### What needs to be done
Complete, exact copies of all entries are needed.

──────── The data

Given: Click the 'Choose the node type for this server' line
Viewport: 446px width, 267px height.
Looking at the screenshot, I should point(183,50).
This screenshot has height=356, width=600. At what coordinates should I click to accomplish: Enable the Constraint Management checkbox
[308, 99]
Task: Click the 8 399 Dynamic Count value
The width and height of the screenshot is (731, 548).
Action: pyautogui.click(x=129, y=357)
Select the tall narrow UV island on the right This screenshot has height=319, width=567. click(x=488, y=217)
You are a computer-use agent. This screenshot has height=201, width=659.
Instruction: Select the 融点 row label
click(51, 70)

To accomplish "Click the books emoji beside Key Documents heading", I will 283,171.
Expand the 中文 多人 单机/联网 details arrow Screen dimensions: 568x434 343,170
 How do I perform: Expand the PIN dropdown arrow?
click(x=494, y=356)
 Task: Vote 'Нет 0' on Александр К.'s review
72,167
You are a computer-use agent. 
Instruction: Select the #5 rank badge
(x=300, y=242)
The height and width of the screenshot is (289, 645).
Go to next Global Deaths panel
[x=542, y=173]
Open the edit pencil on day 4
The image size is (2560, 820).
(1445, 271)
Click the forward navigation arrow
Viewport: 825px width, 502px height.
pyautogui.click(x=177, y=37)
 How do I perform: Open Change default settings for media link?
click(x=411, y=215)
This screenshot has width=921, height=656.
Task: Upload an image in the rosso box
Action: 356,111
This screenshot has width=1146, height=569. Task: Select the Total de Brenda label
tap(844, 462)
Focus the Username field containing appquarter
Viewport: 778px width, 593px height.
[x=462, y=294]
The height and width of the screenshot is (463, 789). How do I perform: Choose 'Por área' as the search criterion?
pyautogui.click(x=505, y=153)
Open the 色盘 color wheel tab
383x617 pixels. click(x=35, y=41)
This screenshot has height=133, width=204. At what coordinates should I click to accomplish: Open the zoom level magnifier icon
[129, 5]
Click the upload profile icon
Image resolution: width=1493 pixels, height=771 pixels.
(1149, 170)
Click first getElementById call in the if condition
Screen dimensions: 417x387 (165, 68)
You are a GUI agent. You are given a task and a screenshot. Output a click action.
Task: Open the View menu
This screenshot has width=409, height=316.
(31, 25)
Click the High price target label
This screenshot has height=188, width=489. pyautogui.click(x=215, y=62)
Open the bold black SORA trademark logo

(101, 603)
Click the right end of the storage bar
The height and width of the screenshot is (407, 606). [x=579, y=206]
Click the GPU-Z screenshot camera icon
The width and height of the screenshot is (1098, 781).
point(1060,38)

────────────────

### Response area
Given: Click the 'Choose the node type for this server' line
Viewport: 446px width, 267px height.
Looking at the screenshot, I should point(183,50).
This screenshot has height=356, width=600. At what coordinates should I click to accomplish: Enable the Constraint Management checkbox
[308, 99]
Task: Click the 8 399 Dynamic Count value
The width and height of the screenshot is (731, 548).
Action: pyautogui.click(x=129, y=357)
Select the tall narrow UV island on the right This screenshot has height=319, width=567. click(x=488, y=217)
You are a computer-use agent. This screenshot has height=201, width=659.
Instruction: Select the 融点 row label
click(51, 70)

To accomplish "Click the books emoji beside Key Documents heading", I will 283,171.
Expand the 中文 多人 单机/联网 details arrow Screen dimensions: 568x434 343,170
 How do I perform: Expand the PIN dropdown arrow?
click(x=494, y=356)
 Task: Vote 'Нет 0' on Александр К.'s review
72,167
You are a computer-use agent. 
Instruction: Select the #5 rank badge
(x=300, y=242)
The height and width of the screenshot is (289, 645).
Go to next Global Deaths panel
[x=542, y=173]
Open the edit pencil on day 4
The image size is (2560, 820).
(1445, 271)
Click the forward navigation arrow
Viewport: 825px width, 502px height.
pyautogui.click(x=177, y=37)
 How do I perform: Open Change default settings for media link?
click(x=411, y=215)
This screenshot has width=921, height=656.
Task: Upload an image in the rosso box
Action: 356,111
This screenshot has width=1146, height=569. Task: Select the Total de Brenda label
tap(844, 462)
Focus the Username field containing appquarter
Viewport: 778px width, 593px height.
[x=462, y=294]
The height and width of the screenshot is (463, 789). How do I perform: Choose 'Por área' as the search criterion?
pyautogui.click(x=505, y=153)
Open the 色盘 color wheel tab
383x617 pixels. click(x=35, y=41)
This screenshot has height=133, width=204. At what coordinates should I click to accomplish: Open the zoom level magnifier icon
[129, 5]
Click the upload profile icon
Image resolution: width=1493 pixels, height=771 pixels.
(1149, 170)
Click first getElementById call in the if condition
Screen dimensions: 417x387 (165, 68)
You are a GUI agent. You are given a task and a screenshot. Output a click action.
Task: Open the View menu
This screenshot has width=409, height=316.
(31, 25)
Click the High price target label
This screenshot has height=188, width=489. pyautogui.click(x=215, y=62)
Open the bold black SORA trademark logo

(101, 603)
Click the right end of the storage bar
The height and width of the screenshot is (407, 606). [x=579, y=206]
Click the GPU-Z screenshot camera icon
The width and height of the screenshot is (1098, 781).
point(1060,38)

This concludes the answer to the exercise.